Мне ведь тогда уже лет немало было, с женой – никаких отношений, ну в смысле… А если где в доме отдыха какая попадется, так разок и – все, и полгода потом о позоре собственном вспоминаешь. А тут такое началось… С женой расстался, энергии – через край, какие-то бандюганы чуть меня под статью о малолетках в девяносто четвертом не развели да на квартиру не выставили! Не подумайте чего, по старому кодексу: тогда и семнадцатилетние малолетками считались. А вообще – разошелся! И – смешно сказать, разобрался я с теми флибустьерами сам, руки им попереломал, машины погнул! А потом – уехал из Москвы от греха, женился, двух детишек завел… Вот только…
– Что – только?
– Побочный результат. Раньше жил я размеренно, знал свое дело, знал, что правильно, что нет… А с той поры – то кураж на меня найдет – мир этот перевернуть вверх тормашками, то – тоска такая, хоть волком вой… То – страх беспричинный, что бежать надо, а куда – не знаю: земля-то круглая. Такие дела.
Сергей Сергеевич Бобров помолчал, глядя в одну точку. Спросил:
– Дело Мамонтова сохранилось?
– А как же.
– А остальное, значит, сгорело.
– Синим пламенем. И что теперь сделаешь? – Аркадин помолчал, закончил: – Чему быть, того уж не воротишь.
– И все-таки? Мамонтова могли убить… таким вот образом?

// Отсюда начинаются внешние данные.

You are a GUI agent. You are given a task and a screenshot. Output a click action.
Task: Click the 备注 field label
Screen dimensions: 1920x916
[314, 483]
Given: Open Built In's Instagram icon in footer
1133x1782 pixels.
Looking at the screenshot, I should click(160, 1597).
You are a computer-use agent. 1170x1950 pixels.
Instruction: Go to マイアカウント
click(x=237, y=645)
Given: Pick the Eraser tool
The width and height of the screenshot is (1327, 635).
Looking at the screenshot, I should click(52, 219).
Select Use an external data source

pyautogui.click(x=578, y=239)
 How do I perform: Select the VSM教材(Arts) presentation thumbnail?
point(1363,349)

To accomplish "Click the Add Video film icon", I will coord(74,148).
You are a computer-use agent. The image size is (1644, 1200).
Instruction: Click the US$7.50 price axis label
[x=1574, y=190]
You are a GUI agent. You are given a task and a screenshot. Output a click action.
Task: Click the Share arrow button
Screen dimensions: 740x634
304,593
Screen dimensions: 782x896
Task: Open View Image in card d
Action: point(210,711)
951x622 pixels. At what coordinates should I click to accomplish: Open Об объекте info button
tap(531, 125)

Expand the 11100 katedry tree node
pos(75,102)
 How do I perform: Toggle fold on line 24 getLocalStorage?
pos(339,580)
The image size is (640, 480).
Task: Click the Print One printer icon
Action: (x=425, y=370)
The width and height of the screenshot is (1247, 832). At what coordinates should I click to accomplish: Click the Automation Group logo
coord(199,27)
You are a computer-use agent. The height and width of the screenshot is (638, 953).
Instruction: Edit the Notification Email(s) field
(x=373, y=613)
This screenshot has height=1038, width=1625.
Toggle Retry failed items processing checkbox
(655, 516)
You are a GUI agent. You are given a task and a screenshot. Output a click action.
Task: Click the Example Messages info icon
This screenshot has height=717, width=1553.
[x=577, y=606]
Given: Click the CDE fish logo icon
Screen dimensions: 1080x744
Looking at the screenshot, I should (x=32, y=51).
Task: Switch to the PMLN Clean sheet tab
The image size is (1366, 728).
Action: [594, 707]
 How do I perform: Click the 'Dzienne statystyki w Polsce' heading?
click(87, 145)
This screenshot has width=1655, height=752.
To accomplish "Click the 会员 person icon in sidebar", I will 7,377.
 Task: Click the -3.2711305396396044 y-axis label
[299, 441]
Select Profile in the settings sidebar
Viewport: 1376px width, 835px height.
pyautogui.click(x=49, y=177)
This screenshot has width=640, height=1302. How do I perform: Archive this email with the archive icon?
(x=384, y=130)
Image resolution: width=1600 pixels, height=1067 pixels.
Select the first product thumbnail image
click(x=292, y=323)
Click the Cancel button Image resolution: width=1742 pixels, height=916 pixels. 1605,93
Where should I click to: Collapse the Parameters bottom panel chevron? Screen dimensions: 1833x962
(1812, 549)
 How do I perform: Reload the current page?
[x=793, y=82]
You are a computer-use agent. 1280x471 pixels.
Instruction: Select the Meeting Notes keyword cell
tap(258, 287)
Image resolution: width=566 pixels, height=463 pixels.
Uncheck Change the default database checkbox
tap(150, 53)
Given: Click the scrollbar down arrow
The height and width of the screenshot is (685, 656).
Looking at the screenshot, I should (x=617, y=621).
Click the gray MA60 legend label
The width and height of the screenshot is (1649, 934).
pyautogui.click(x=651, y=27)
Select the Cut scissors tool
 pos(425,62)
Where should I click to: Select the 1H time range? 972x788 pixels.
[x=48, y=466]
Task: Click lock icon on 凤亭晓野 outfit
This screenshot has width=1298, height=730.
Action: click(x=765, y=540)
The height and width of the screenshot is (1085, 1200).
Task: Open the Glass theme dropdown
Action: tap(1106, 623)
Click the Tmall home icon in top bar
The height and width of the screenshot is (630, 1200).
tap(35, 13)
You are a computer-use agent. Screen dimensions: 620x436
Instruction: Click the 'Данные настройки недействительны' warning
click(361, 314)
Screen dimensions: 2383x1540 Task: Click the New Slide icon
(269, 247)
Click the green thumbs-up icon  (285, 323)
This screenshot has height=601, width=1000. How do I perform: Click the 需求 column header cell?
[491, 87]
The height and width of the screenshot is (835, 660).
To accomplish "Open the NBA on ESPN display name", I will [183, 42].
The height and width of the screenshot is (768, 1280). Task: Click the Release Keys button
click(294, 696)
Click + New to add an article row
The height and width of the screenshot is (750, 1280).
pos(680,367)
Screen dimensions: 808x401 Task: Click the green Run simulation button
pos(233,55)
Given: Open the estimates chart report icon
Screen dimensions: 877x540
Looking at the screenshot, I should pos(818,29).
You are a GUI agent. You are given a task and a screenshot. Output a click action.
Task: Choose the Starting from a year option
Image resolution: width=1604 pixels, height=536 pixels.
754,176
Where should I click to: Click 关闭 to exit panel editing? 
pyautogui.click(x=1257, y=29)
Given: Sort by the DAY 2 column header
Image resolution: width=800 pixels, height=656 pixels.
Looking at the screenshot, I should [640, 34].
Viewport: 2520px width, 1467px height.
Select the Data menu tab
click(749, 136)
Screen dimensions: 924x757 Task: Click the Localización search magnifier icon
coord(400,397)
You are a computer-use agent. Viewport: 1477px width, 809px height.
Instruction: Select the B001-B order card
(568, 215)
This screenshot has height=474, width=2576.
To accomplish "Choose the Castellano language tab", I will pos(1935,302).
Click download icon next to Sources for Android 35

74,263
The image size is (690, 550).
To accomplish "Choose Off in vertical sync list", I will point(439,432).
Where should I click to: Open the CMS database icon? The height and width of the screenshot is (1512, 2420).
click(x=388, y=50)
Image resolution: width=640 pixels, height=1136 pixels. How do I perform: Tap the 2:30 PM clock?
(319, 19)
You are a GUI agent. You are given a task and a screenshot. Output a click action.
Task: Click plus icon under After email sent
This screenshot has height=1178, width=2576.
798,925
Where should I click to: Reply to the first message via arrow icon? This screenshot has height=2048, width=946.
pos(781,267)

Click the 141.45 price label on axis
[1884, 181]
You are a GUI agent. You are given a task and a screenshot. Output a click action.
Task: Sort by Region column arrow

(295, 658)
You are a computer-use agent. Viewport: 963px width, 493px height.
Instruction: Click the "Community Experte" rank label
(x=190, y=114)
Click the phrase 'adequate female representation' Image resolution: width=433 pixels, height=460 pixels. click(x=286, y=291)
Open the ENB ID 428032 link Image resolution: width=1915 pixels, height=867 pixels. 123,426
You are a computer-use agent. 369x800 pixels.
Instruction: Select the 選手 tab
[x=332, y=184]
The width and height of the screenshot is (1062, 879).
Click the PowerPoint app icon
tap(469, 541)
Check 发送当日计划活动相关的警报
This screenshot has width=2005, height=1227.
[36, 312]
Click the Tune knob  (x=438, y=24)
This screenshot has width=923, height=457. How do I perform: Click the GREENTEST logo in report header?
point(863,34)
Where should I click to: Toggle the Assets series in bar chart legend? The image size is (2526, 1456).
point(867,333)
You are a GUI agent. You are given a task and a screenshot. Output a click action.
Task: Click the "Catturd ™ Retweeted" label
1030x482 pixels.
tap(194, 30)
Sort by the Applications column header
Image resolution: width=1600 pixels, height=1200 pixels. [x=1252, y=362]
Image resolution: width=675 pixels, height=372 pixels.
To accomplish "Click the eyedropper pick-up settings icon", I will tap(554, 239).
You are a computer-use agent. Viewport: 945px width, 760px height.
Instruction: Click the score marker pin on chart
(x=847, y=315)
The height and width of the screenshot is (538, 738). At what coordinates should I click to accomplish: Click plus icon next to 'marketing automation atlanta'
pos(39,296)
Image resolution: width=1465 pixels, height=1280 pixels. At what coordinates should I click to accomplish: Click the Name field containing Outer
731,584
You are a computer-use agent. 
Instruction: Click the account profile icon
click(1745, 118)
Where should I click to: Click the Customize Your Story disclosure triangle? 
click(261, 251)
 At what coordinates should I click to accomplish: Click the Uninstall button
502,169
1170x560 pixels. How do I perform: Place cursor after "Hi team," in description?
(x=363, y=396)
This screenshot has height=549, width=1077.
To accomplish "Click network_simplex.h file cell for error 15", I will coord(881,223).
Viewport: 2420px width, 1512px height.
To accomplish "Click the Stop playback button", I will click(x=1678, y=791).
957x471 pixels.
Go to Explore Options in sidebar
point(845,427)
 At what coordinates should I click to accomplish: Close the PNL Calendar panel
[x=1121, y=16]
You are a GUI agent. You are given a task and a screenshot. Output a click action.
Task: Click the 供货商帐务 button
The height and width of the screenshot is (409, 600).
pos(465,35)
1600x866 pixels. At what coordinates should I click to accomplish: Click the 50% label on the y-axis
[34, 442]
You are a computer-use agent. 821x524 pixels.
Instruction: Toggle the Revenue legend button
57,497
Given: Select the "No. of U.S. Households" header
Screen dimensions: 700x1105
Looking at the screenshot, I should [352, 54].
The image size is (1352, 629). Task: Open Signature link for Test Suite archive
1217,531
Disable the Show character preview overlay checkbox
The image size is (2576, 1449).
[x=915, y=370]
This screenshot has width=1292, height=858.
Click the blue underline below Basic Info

– Могли. Девяносто третий год. Вокруг филиала кто только не крутился. И новорощенные бизнесмены, и бандиты…
– Чего хотели?
– Как у классика: «Аптекарь, дай мне яда. Только чтобы смерть была легкой, как поцелуй…» Не для себя, конечно, старались. Для друзей-товарищей.
– Мамонтов мог поспособствовать?
– Яд? Для него это показалось бы слишком примитивным.
– Враги у него были?
– У кого в этом мире нет врагов? Завистников? А у гения… Да и детки его странные к девяносто третьему подросли. Самым старшим лет по четырнадцать. Даром что ненормальные… с точки зрения обывателей. И многие обладали острым умом и изобретательностью.
– Настолько, чтобы и «создателя» уработать? В смысле – «исполнить»? – спросил Аскеров.
– Да. Быть сиротой непонятного рода-племени – удел на всю жизнь. Кто простит? Ведь он их и талантами наделил, а гордыня с талантом рука об руку ходит. И куда кого выведет…
Сергей Сергеевич кивнул, размышляя о чем-то, спросил:
– Сам Мамонтов мог свою смерть инсценировать?
– Вам честно или откровенно?
– Правду.
– Мог. Мамонтов все мог. Вот только… Инсценировать… Зачем? Он и к жизни, и к смерти относился более чем философски. Да и… Как он выражался? «Собственная смерть спит в каждом человеке, пока тот ее не разбудит».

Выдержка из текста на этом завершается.